United stewards were found to be shockingly at fault after John Whale, 80, plunged headfirst down concrete steps in the Sir Alex Ferguson Stand while leaving the game against Manchester City, sustaining fatal head injuries. -- Photo from Daily Mail

FAILINGS by Manchester United contributed directly to the death of a lifelong fan at Old Trafford during a derby match in 2017.

United stewards were found to be shockingly at fault after John Whale, 80, plunged headfirst down concrete steps in the Sir Alex Ferguson Stand while leaving the game against Manchester City, sustaining fatal head injuries.

A coroner was so concerned by the evidence at a three-day inquest that she was moved to write a Report to Prevent Future Deaths to the club and local authority, stating: “In my opinion, there is a risk that further deaths will occur unless action is taken.”

At the inquest, a jury found that the behaviour of two of the club’s stewards ‘blocking an exit to the concourse at the stadium’ had contributed to the death of the retired mining engineer.
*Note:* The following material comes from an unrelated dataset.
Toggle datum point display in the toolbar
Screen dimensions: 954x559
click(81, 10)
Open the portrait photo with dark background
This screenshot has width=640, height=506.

The grandfather, who had supported the club since he was a boy, was leaving the match around 10 minutes before full-time when tragedy struck. At the hearing in Stockport, a jury was shown damning CCTV footage which showed two stewards blocking the exit. They appeared to be watching the match and oblivious to Whale’s attempts to leave.

As a result, the pensioner was unable to reach the handrail at the side of the exit. The heartbreaking clip shows Whale, forced to go through the middle of the pair, suddenly disappear.

Following his fall he was taken to Salford Royal Hospital but died the next day surrounded by his family.

At the conclusion of the case, the coroner felt strongly enough to file the Report to Prevent Future Deaths with a series of recommendations about changes the club needed to make. Though the cause of death was ruled as accidental and no blame was apportioned, three damning contributory factors were recorded: Stewards impeding the exit; their obstruction of access to both handrails; and their lack of awareness of their surroundings.

All three were listed on Whale’s death certificate.

United were also found not to have filed an accident report after the fatal fall.

In her subsequent report, coroner Alison Mutch OBE wrote: “During the course of the inquest, the evidence revealed matters giving rise to concern. In my opinion, there is a risk that future deaths will occur unless action is taken.”

She added that Trafford Council had issued a list of recommendations to United following Whale’s death, but stated: “There was no mechanism in place for discussion of those recommendations or to ensure that they had been followed.”

The coroner stated that there was no evidence the stewards, who United accepted were not complying with the code of conduct, were regularly audited.

Police launched an investigation but found no evidence of criminal activity.

Whale, who played golf three times a week, had worked all over the world and was a much-loved family man, the court heard, and the impact of his death had been devastating.

His wife, June, was too upset to talk when contacted at her home in Hale Barns, Cheshire.

She told the court she had asked her husband to wrap up warm for the game and was at home preparing his favourite dinner when she received a phone call telling her to go to the hospital.

The inquest, in November 2018, raised serious questions over fan safety at Old Trafford despite the vast sums one of the world’s biggest clubs spends on players.

A United spokesperson said: “Everyone at Manchester United was deeply saddened by the death of Mr Whale and the club continues to extend its sincere condolences to his family.

“The health and safety of all supporters and visitors at Old Trafford is of utmost importance to Manchester United and we go to great lengths to ensure procedures are monitored and adhered to at all times.

“We work with independent safety inspectors from the local council, as well as national stadium safety inspectors, to ensure the correct procedures are administered.

“We were fully compliant with all applicable regulations at the time of this tragic accident and the coroner’s investigation resulted in a conclusion of accidental death.

“However, we constantly seek to learn and improve on our procedures and we welcomed the observations in the coroner’s report on opportunities for further risk reduction, which we have now implemented.”

United would not tell Sportsmail what changes had been made.

A spokesperson for Trafford Council said: “Following the inquest into this tragic incident, the council worked with Manchester United to implement the recommendations of the coroner to ensure the safety of all fans and visitors to the stadium.”